Bass sat like a wax statue. "If only it were that simple," he murmured. "Unfortunately, there are other instruments of war besides the nuclear kind. You might say that Vixen 03 and her crew were carriers."
"Carriers?"
"A plague," said Bass. "The canisters contain the Doomsday organism."
33
An uneasy silence settled over the two men as Pitt digested the enormity of the admiral's revelation.
"I see by your expression you are shocked," said Bass.
" 'Doomsday organism,' " Pitt repeated quietly. "It has a terrifying ring of finality about it."
"An apt description, I assure you," said Bass. "Technically speaking, it possessed an impressive-sounding biochemical name that was thirty letters long and quite unpronounceable. The military designation, though, was short and sweet. We simply called it 'QD,' short for 'quick death.' "
"You refer to this 'QD' in the past tense."

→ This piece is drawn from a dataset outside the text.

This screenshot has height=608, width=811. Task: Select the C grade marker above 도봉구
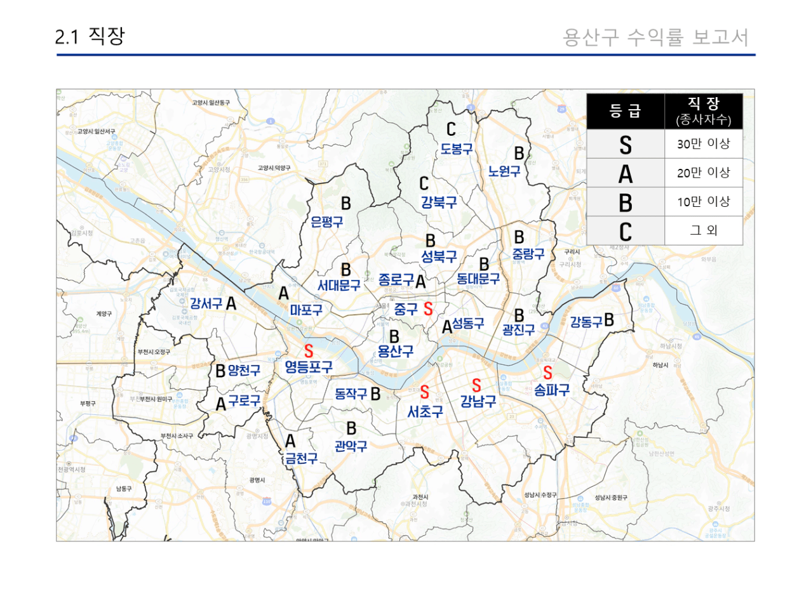pos(451,129)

The admiral made a helpless gesture.
Force of habit. Until your discovery of Vixen 03, I thought none still existed."
"What exactly was it?"
"QD was the ultimate in sophisticated military weaponry. Thirty-five years ago a microbiologist by the name of Dr. John Vetterly chemically created an artificial form of life that in turn was capable of producing a disease strain that was and still is quite unknown. As simply as I can put it, a nondetectable, unidentifiable bacteriological agent able to incapacitate a living human or animal within seconds of exposure and disrupt the vital body functions, causing death three to five minutes later."